Managing Analysis Services Models

Building an Analysis Services model via IBM® SPSS® Modeler creates a model in IBM SPSS Modeler and creates or replaces a model in the SQL Server database. The IBM SPSS Modeler model references the content of a database model stored on a database server. IBM SPSS Modeler can perform consistency checking by storing an identical generated model key string in both the IBM SPSS Modeler model and the SQL Server model.

The MS Decision Tree modeling node is used in predictive modeling of both categorical and continuous attributes. For categorical attributes, the node makes predictions based on the relationships between input columns in a dataset. For example, in a scenario to predict which customers are likely to purchase a bicycle, if nine out of ten younger customers buy a bicycle but only two out of ten older customers do so, the node infers that age is a good predictor of bicycle purchase. The decision tree makes predictions based on this tendency toward a particular outcome. For continuous attributes, the algorithm uses linear regression to determine where a decision tree splits. If more than one column is set to predictable, or if the input data contains a nested table that is set to predictable, the node builds a separate decision tree for each predictable column.

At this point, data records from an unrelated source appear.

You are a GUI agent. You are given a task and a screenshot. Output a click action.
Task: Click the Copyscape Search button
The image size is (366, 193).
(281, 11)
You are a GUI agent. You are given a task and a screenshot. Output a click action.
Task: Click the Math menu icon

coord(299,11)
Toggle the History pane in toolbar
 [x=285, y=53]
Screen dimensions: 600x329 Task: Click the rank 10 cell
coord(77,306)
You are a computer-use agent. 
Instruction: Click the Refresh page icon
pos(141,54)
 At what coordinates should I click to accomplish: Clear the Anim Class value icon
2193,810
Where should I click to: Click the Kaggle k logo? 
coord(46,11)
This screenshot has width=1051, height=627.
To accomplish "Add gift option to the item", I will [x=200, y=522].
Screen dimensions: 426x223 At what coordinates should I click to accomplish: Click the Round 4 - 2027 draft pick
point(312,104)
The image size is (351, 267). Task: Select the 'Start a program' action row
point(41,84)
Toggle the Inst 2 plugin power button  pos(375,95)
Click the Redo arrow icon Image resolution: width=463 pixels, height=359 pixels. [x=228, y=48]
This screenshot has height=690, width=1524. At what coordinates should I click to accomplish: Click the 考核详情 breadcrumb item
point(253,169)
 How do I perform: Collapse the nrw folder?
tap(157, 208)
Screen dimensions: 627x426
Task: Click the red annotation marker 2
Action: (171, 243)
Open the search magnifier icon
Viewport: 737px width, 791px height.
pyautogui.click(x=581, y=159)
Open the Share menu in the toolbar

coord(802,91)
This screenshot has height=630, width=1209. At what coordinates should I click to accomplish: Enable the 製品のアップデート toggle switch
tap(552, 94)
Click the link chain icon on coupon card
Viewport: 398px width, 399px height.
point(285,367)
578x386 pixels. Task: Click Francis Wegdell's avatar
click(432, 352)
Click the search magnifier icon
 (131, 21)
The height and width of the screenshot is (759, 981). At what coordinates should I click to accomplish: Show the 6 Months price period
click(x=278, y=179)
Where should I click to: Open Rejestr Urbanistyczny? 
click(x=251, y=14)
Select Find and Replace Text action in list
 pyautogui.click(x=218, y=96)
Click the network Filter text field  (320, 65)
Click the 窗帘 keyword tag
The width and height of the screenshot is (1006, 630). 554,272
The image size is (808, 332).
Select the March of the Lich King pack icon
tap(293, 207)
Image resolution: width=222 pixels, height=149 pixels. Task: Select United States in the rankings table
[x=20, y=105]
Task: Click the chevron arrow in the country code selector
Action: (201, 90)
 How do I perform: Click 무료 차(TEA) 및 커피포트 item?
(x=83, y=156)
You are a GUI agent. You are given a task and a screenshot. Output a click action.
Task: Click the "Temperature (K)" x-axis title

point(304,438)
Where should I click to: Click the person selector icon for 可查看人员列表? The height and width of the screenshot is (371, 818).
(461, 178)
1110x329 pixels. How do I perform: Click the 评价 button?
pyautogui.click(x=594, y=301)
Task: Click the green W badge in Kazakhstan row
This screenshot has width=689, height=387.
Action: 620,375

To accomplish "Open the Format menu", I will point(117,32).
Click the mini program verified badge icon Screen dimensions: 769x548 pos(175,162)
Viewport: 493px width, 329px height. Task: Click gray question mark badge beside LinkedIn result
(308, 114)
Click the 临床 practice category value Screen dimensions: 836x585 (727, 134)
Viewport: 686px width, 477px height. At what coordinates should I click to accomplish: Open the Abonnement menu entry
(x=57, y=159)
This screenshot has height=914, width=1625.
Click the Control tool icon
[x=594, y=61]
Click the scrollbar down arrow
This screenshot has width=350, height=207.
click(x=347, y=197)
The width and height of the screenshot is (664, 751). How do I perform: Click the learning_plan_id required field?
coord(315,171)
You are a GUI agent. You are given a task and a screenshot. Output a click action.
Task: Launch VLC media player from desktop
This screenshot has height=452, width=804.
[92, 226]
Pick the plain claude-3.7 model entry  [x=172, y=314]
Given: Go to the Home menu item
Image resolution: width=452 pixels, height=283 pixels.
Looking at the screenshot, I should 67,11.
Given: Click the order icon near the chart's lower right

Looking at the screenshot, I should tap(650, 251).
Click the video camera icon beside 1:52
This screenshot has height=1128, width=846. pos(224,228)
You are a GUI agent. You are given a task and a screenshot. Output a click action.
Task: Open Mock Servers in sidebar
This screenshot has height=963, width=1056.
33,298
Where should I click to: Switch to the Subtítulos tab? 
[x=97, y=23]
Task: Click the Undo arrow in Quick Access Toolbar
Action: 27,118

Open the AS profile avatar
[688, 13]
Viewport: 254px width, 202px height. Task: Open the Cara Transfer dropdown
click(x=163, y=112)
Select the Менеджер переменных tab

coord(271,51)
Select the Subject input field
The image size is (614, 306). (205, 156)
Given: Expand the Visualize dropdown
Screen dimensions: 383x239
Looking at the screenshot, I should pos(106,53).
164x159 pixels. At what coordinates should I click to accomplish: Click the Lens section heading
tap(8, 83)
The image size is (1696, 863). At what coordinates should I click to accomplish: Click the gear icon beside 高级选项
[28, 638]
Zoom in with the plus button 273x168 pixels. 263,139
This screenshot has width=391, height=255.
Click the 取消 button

The MS Clustering modeling node uses iterative techniques to group cases in a dataset into clusters that contain similar characteristics. These groupings are useful for exploring data, identifying anomalies in the data, and creating predictions. Clustering models identify relationships in a dataset that you might not logically derive through casual observation. For example, you can logically discern that people who commute to their jobs by bicycle do not typically live a long distance from where they work. The algorithm, however, can find other characteristics about bicycle commuters that are not as obvious. The clustering node differs from other data mining nodes in that no target field is specified. The clustering node trains the model strictly from the relationships that exist in the data and from the clusters that the node identifies.

The MS Association Rules modeling node is useful for recommendation engines. A recommendation engine recommends products to customers based on items they have already purchased or in which they have indicated an interest. Association models are built on datasets that contain identifiers both for individual cases and for the items that the cases contain. A group of items in a case is called an itemset. An association model is made up of a series of itemsets and the rules that describe how those items are grouped together within the cases. The rules that the algorithm identifies can be used to predict a customer's likely future purchases, based on the items that already exist in the customer's shopping cart.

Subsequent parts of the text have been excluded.